They walk with heavy steps, one foot in front of the other. Left then right. Left. Right. Always in step. No one leads, no one follows.
They walk with their arms behind their backs. One mittened hand wrapped around the other wrist.They don't smile. Wrinkled faces brace the cold wind. You can't see them. They are hidden behind fur-trimmed hoods and thick, heavy parkas. They wear boots with zippers in the front. If you try to make eye contact, they avoid your gaze and look right through you. Just another snowflake in a cold gray winter day. The Russians. They walk the streets, seven days a week and they never, ever speak.

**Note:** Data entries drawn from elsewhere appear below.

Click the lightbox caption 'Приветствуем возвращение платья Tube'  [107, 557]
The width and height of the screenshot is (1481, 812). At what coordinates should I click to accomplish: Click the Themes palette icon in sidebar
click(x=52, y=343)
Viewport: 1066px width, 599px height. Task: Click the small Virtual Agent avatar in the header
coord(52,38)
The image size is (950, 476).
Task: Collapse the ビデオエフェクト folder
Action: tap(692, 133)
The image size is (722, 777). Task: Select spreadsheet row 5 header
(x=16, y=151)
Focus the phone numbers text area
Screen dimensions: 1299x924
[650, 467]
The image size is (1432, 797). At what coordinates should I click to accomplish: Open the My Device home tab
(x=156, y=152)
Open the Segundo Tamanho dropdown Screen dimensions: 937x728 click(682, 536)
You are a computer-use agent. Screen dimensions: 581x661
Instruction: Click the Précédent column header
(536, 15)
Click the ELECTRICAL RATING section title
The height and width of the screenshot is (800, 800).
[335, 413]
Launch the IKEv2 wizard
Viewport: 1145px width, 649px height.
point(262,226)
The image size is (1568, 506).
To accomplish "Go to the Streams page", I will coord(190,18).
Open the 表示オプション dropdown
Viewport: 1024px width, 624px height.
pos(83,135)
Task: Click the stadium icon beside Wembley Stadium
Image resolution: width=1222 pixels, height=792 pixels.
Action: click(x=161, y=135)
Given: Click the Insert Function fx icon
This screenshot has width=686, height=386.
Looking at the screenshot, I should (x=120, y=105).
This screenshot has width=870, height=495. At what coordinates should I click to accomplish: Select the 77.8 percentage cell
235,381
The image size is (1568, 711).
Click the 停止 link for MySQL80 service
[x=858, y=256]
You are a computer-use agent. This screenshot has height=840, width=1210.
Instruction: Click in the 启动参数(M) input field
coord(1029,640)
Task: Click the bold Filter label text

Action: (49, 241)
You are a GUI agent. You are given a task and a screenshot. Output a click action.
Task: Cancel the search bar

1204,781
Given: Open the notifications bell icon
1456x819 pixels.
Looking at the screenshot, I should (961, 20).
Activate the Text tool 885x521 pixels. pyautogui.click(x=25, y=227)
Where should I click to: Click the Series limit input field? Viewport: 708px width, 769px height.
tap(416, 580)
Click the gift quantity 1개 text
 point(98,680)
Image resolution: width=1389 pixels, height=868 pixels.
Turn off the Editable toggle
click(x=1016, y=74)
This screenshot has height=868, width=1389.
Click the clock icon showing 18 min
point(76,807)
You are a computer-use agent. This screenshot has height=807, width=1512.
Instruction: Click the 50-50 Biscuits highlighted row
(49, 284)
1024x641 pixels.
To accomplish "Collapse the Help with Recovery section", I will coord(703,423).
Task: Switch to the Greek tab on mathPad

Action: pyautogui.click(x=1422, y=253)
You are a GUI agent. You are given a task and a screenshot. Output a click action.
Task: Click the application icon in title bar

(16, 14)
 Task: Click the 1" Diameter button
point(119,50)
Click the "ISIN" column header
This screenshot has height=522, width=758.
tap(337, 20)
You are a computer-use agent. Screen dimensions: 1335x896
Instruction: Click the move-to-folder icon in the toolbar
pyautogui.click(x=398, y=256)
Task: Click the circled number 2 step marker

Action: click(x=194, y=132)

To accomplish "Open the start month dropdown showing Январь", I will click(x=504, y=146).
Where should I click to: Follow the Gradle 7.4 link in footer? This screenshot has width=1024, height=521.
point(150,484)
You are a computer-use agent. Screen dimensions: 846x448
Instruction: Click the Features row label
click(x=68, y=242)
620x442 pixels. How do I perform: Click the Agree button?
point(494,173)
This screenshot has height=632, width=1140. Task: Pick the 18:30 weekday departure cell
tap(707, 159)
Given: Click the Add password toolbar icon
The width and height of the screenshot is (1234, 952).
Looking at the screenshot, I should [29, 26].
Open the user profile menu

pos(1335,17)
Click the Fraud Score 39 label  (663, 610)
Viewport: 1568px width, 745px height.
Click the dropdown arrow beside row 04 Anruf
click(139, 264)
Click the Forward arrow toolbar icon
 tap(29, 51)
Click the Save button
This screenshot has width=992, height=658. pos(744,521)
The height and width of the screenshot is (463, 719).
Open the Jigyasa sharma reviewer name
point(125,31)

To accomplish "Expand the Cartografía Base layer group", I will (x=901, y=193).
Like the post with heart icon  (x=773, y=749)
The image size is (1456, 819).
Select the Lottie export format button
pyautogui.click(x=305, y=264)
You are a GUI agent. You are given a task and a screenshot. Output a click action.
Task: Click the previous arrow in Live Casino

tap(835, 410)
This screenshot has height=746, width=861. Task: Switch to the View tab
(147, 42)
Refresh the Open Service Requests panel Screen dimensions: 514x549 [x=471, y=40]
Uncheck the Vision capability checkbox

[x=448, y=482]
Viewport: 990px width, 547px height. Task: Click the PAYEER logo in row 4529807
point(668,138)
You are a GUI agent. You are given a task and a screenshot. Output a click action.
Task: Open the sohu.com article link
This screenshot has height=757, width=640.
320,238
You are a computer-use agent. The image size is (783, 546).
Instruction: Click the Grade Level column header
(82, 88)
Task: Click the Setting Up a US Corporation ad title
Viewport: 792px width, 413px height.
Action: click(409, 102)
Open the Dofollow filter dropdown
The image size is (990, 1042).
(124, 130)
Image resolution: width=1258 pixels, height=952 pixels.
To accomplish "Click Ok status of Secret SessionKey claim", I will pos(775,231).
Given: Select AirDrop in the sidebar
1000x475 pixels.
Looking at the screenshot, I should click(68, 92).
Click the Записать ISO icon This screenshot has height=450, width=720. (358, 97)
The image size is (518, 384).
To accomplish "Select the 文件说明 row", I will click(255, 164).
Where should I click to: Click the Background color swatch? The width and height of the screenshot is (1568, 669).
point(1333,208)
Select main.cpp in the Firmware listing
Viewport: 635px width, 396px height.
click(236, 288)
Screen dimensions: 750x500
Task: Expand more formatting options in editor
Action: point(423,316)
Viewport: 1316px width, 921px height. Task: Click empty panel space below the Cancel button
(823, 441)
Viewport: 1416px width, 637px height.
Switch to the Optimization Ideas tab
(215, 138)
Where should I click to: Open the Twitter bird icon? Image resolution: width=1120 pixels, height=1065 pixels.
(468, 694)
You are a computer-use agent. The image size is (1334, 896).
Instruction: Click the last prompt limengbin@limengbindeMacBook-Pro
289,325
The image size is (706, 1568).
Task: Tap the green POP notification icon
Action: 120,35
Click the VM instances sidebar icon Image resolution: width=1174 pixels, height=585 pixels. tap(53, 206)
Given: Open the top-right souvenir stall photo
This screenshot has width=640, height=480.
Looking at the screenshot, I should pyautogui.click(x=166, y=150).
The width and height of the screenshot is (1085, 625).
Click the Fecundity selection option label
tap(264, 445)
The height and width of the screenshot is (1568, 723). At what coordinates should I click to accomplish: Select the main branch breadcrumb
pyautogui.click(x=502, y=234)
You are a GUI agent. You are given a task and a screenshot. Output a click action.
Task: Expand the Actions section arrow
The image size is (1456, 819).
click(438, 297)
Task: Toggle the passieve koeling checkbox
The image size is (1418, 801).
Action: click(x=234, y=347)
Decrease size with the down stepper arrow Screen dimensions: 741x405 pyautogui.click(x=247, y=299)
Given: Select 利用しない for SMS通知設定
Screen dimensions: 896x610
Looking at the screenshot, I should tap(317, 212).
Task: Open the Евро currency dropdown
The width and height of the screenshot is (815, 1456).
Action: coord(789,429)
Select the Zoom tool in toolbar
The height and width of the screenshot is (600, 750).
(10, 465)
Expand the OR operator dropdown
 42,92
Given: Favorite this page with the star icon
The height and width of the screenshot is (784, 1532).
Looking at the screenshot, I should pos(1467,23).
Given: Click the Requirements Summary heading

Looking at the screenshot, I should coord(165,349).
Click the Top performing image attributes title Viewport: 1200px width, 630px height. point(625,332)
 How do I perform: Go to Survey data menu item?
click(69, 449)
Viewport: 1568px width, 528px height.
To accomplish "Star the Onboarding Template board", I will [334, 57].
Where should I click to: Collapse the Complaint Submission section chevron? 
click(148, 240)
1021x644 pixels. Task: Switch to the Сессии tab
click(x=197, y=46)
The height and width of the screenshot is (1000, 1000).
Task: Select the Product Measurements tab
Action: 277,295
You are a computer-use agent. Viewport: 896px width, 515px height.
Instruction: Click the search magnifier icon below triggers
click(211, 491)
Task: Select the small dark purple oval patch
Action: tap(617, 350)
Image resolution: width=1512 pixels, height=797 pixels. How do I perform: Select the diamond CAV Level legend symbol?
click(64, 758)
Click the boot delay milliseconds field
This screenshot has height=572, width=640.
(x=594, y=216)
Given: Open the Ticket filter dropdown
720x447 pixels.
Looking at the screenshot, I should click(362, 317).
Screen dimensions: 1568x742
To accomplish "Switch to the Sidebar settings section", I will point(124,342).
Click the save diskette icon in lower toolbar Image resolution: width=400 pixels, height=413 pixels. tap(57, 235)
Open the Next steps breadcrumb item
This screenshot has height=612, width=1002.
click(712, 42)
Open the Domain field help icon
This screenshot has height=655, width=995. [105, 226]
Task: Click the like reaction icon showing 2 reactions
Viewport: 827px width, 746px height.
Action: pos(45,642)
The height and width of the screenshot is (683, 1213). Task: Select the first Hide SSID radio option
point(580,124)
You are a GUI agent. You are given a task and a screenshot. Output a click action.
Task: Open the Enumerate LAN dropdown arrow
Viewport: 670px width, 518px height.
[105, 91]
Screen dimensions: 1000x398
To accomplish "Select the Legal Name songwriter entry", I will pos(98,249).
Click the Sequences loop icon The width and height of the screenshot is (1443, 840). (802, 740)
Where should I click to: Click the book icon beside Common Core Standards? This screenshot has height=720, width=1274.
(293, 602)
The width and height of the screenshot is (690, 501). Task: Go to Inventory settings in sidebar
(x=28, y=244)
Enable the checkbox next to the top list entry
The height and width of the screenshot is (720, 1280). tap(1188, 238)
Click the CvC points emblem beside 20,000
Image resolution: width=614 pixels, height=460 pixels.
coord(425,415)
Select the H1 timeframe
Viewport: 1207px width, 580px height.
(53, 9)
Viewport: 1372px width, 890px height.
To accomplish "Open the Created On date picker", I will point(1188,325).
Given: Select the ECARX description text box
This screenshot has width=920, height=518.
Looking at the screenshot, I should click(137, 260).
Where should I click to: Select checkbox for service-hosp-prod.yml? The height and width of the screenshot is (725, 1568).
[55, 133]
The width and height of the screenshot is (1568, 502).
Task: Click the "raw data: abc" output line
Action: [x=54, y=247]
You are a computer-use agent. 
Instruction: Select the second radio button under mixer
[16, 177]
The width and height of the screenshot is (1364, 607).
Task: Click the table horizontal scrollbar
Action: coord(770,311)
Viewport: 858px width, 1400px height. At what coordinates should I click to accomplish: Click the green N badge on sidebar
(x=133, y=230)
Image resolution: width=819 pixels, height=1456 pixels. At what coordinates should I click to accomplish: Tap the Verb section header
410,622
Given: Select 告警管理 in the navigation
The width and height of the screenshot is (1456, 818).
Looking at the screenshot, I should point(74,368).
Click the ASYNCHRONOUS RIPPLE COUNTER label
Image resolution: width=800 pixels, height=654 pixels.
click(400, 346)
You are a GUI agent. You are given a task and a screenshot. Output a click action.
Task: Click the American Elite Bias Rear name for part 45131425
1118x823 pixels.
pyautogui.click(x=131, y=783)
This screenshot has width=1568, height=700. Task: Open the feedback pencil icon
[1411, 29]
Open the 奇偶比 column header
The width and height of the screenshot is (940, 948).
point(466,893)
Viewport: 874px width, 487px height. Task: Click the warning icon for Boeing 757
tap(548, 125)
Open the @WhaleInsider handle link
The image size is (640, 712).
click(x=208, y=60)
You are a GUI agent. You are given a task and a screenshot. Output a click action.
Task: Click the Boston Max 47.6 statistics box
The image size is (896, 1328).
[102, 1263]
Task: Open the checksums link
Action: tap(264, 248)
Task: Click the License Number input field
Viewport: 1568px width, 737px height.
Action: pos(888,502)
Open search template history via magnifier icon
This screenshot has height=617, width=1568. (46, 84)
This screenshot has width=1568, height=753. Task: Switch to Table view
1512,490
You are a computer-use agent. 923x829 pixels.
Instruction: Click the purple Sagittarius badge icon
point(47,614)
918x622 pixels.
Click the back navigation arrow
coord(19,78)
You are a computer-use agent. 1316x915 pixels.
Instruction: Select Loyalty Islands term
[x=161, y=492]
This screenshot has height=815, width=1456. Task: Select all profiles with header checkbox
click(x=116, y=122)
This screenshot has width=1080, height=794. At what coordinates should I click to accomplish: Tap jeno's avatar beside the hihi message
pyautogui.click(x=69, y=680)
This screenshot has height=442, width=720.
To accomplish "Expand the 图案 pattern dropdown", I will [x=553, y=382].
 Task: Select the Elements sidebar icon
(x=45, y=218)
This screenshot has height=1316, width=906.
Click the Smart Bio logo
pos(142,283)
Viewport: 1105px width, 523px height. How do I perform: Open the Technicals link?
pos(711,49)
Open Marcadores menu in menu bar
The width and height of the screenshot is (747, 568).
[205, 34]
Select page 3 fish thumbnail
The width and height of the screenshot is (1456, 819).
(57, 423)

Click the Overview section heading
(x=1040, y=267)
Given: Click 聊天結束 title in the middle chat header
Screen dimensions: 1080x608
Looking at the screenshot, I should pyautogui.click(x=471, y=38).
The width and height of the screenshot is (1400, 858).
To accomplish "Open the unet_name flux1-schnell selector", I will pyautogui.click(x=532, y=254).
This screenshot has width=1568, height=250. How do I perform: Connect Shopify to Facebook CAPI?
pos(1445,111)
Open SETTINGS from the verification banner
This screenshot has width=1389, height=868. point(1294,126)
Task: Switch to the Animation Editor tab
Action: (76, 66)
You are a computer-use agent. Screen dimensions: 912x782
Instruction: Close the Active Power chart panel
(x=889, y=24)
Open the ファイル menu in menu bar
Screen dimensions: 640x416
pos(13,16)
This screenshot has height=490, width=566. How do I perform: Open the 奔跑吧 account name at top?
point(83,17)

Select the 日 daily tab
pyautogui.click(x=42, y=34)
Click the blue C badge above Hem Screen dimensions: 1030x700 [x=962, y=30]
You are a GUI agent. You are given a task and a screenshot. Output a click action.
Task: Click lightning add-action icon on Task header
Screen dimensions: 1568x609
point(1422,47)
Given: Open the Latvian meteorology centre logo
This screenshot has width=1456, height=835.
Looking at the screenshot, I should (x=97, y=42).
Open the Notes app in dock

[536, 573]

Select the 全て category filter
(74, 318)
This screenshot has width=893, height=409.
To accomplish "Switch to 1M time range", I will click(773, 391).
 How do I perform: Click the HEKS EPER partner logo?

I picture Josephine Lubisnki, thirty? Forty years ago? Her hair is in tightly curled rows from her beauty parlor appointment and tucked safely beneath a scarf tied smartly at the chin. Her coat is quilted, her limbs solid. Her gait, slow. Her eyeglasses are silver and curled up a little at the edges like cat's eyes. She's off to Mitchell Street or headed to Southgate. She stands at the bus stop and doesn't notice the cold. Not anymore. It's always been this cold, so you put on another sweater.
I try to pretend it's not freezing and that I am tough enough to brave the winter. I leave my gloves in the house on purpose because I don't want to wear them and curse loudly when my hands hit the sting of the icy steering wheel.
Josephine rolls her eyes at me, mumbles something in Polish under her breath and shoves her gloves into her pocket just to prove how tough she is.
When will I get used to this?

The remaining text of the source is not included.